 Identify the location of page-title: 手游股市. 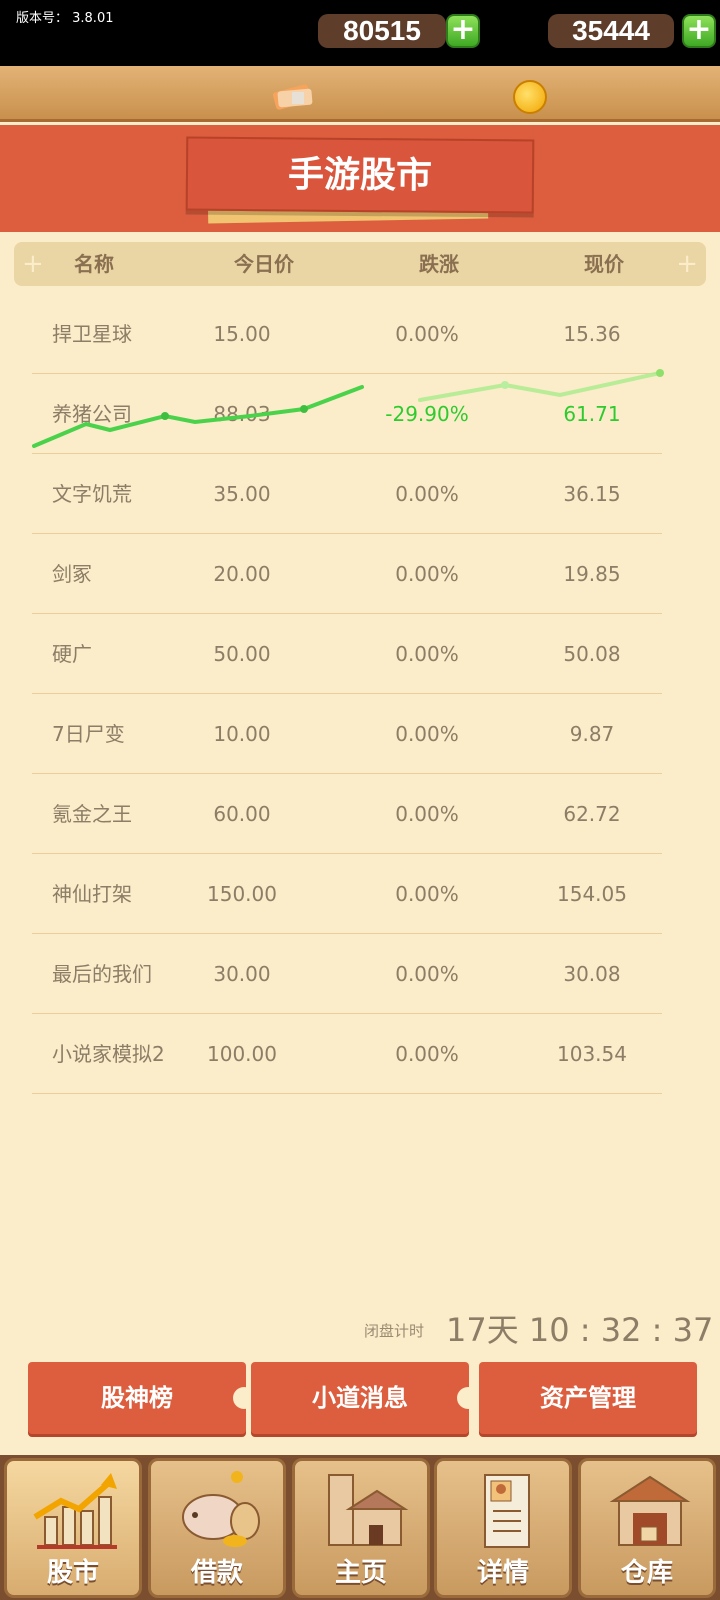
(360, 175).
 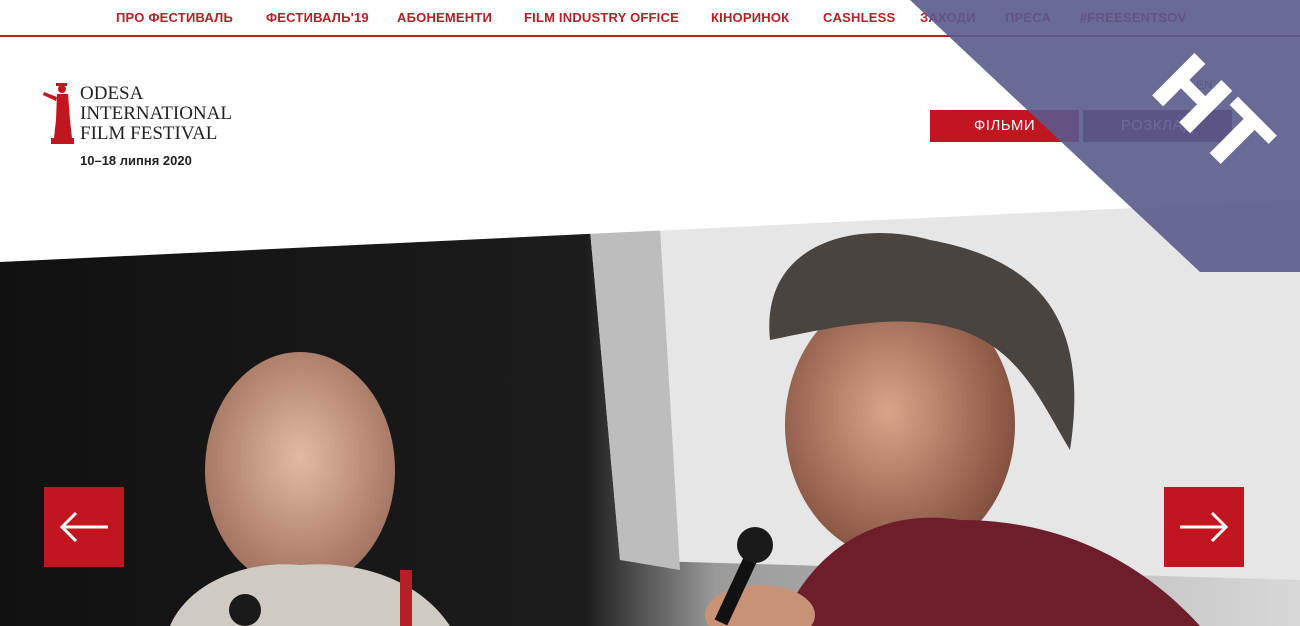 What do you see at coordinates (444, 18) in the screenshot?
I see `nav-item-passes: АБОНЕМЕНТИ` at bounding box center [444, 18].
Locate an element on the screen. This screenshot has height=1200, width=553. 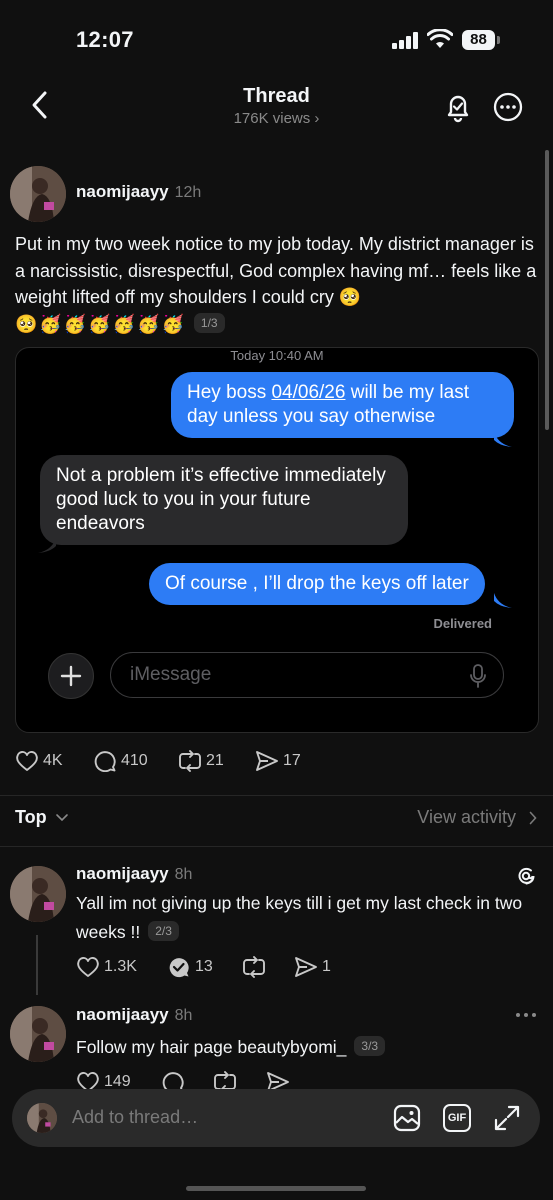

**Assigned task:** Return the lines above as a JSON array of strings, one string per line, skipping blank lines and omitting the pictures.

**Answer to this problem:**
[
  " Identify the location of page-title: 手游股市. ",
  "(360, 175).",
  "  What do you see at coordinates (444, 18) in the screenshot?",
  "I see `nav-item-passes: АБОНЕМЕНТИ` at bounding box center [444, 18].",
  "Locate an element on the screen. This screenshot has height=1200, width=553. "
]